Family Media Inc. has cut prices on two of its newly acquired titles, Savvy and World Tennis. The move marks a return to an unusual strategy that it used successfully on its former flagship, Ladies' Home Journal (recently sold to Meredith Corp.). Starting in 1982, it gradually rolled back the price of Ladies' Home Journal from $1.50 to $1.19, trying to entice more readers to sample the magazine. Once newsstand sales built to the level management sought, the price was gradually rolled back up to $1.50.

The sampling strategy paid off--the magazine sold more copies at $1.50 than when 75 percent of the country was as $1.19, according to Mike Senior, newsstand sales director--so he is trying it on the other titles. The cover prices of both Savvy and World Tennis have been dropped to $1.19. To make sure readers are aware of the bargain, the old cover price is shown crossed out and the new price is flagged with the words "extra value."

Rodale Press has been testing another kind of price promotion--couponing--on its digest, Prevention. According to Richard Alleger, single-copy sales manager, cents-off coupons for Prevention were distributed in five markets in conjunction with supermarket chainstores there. The coupons were passed out to shoppers at the stores singly or on sheets with coupons for other products or as part of the stores' advertising fliers. Conclusive results were not yet available, but Alleger says preliminary returns "looked good."

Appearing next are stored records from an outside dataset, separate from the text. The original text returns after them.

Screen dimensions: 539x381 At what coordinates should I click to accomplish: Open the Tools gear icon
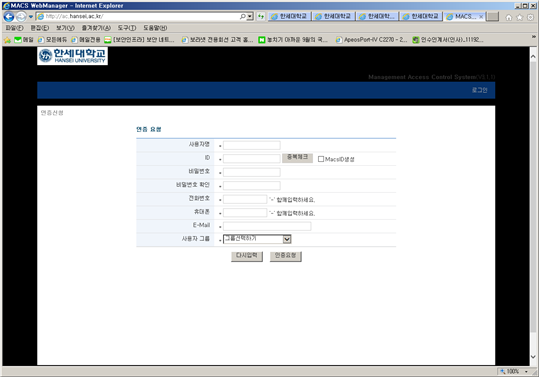[x=530, y=17]
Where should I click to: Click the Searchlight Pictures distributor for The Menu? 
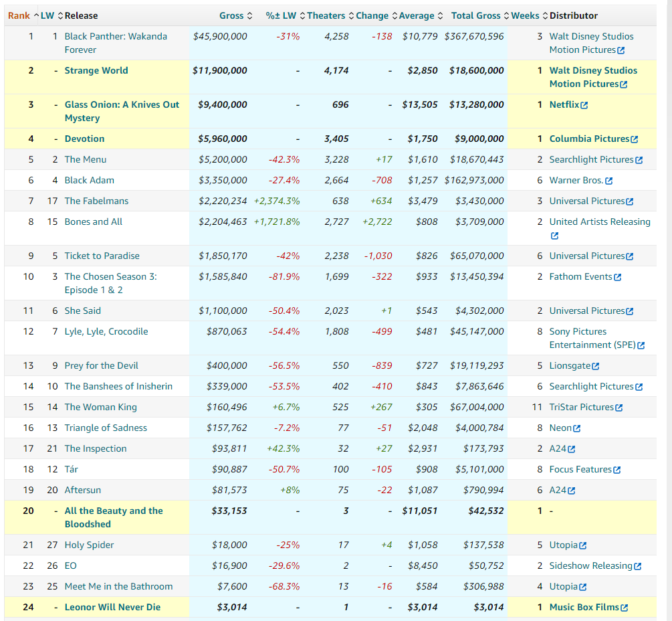[x=591, y=159]
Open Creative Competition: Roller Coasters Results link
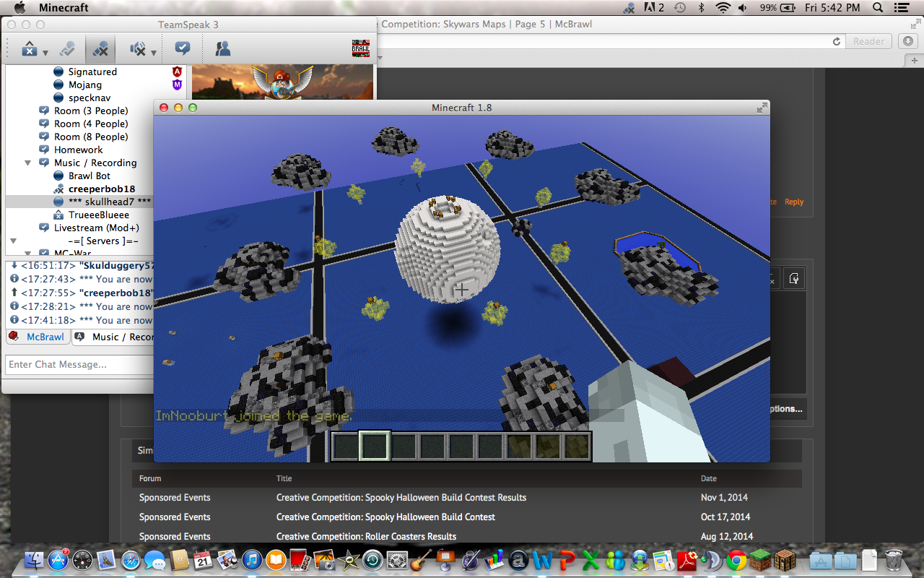Viewport: 924px width, 578px height. click(366, 537)
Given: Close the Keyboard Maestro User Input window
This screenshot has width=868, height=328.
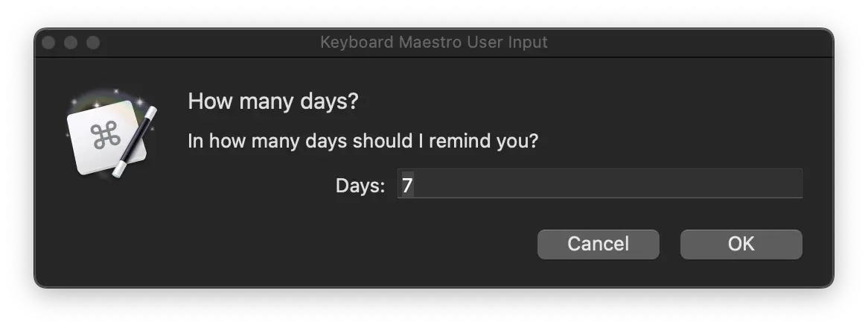Looking at the screenshot, I should tap(48, 42).
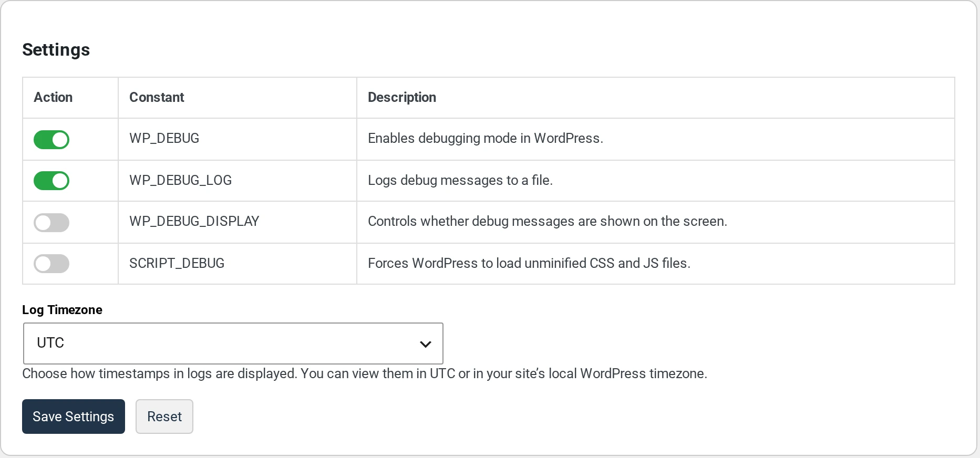
Task: Turn off the WP_DEBUG_LOG toggle
Action: 51,181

Periodicals Institute has also orchestrated several in-store coupon promotions in the past, and president Jack Fitzmaurice is a big believer in such tactics. The coupons, which offered the consumer 20 percent off the cover price of any magazine or book, drew an average redemption rate of 20 percent, according to PI.

A couponing system that has caught the interest of ICD/Hearst and its president Frank Herrera takes target marketing right to the cash register. With this new system, a small printer attached to each register and linked to the electronic UPC scanner is programmed to dispense a coupon whenever the scanner shows that a competitor's product has just been purchased. For instance, if a customer buys a six-pack of Pepsi, a coupon for Coke pops out of the printer. And if the customer also buys a copy of Family Circle, for example, she may be met with a coupon for Hearst's Good Housekeeping.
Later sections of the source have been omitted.